The state of emergency has been the backdrop to repeated human rights abuses since it was introduced in July. It removes key fair trial provisions, as well as vital safeguards against torture and other ill-treatment. The government is using these emergency measures, impossibly broad in scope, to silence and intimidate those who dare exercise their right to criticize.
For example, journalists Erol Önderoğlu and Ahmet Nesin, and human rights defender Şebnem Korur Fincanci, are among those facing charges of “terrorist propaganda” for taking part in a campaign of solidarity with the newspaper Özgür Gündem. On the day after Asli Erdoğan was released, Turkish authorities charged the prominent investigative journalist Ahmet Şik with “making propaganda for a terrorist organization.” He is accused of having links to three groups with contradictory ideologies, including the Gülen movement that the government accuses of having masterminded the coup attempt, ignoring the fact that Şik has been an outspoken critic of the movement for years.
There is no doubt that Turkey is facing extreme security challenges, and it has a duty to protect the people under its jurisdiction. Apart from the coup attempt, 2016 saw repeated brutal attacks on civilians by armed groups including the so-called Islamic State (ISIS) and the Kurdistan Freedom Falcons (TAK), an offshoot of the Kurdistan Workers’ Party (PKK). But the issue of how to address these increasing threats is something that needs to be discussed openly, by a wide range of voices. Instead, the authorities have compounded the fear of the population by clamping down on freedom of expression and incarcerating anybody who speaks out of line.
This year has left a deep mark on Turkey, and the fear in the air is palpable. In Istanbul, I cannot help noticing that people speak more quietly in public, with guarded looks on their faces. At home they watch television “panel discussions” where everybody has the same opinion, and are repeatedly frustrated by blocks on social media sites and an ever-diminishing choice of media outlets. It feels like life has lost its color.
This crackdown risks destroying the very fabric of Turkish society. The civil society organizations that have recently been permanently closed include those working with survivors of torture and domestic violence, local humanitarian organizations providing aid to refugees and internally displaced persons, and Turkey’s leading children’s rights NGO, Gündem Çocuk.

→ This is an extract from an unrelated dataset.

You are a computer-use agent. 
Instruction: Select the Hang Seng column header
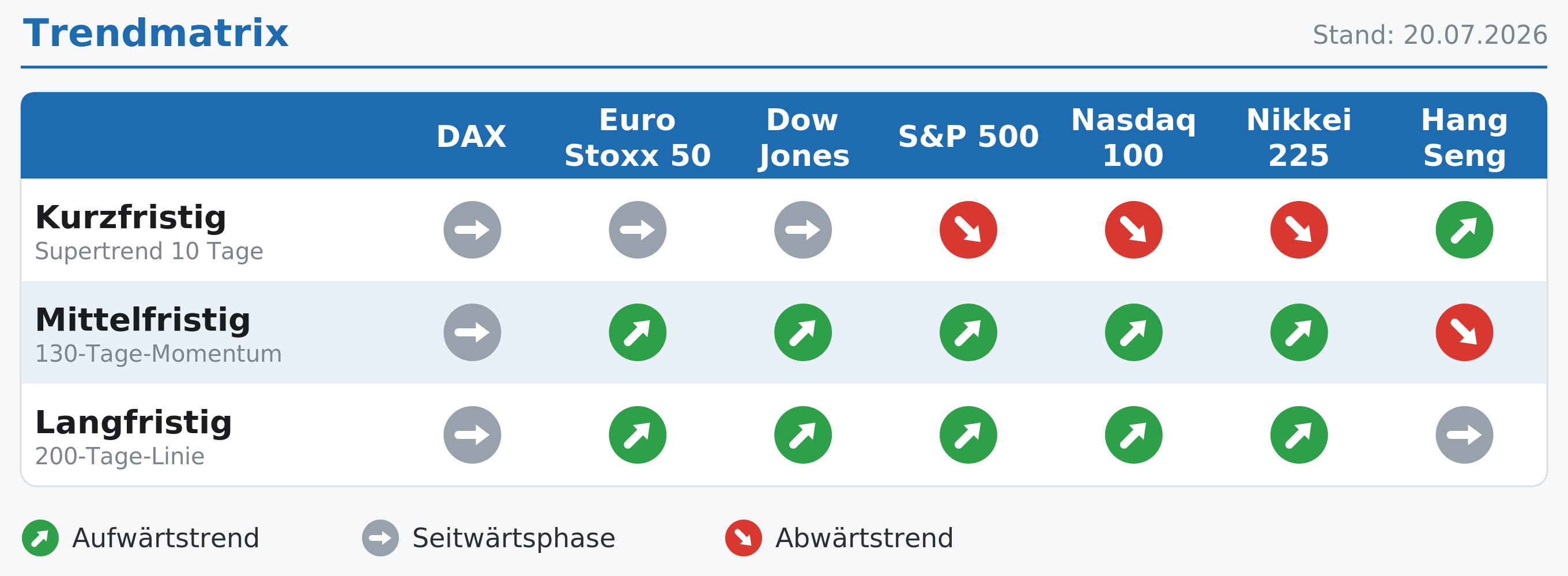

This vibrant civil society is being reduced to a wasteland, and it is hard to overstate the impact that its destruction will have. In these confused and frightening times, we need the brave voices of journalists, activists and human rights defenders more than ever; instead, they are being thrown into the black holes of prison cells.
The new year in Turkey started out in the worst possible way. People are already living in fear of attacks; they should not have to live in fear for speaking out. They are already mourning the hundreds of lives lost over the past year; they should not have to mourn their freedom.
As daylight spreads through her kitchen, Aylin breathes a hesitant sigh of relief; she has made it to the start of another day. But what tomorrow will bring, for her and for her country, remains uncertain.
(*Name changed to protect her identity)
Andrew Gardner is Amnesty International’s Turkey researcher, based in Istanbul.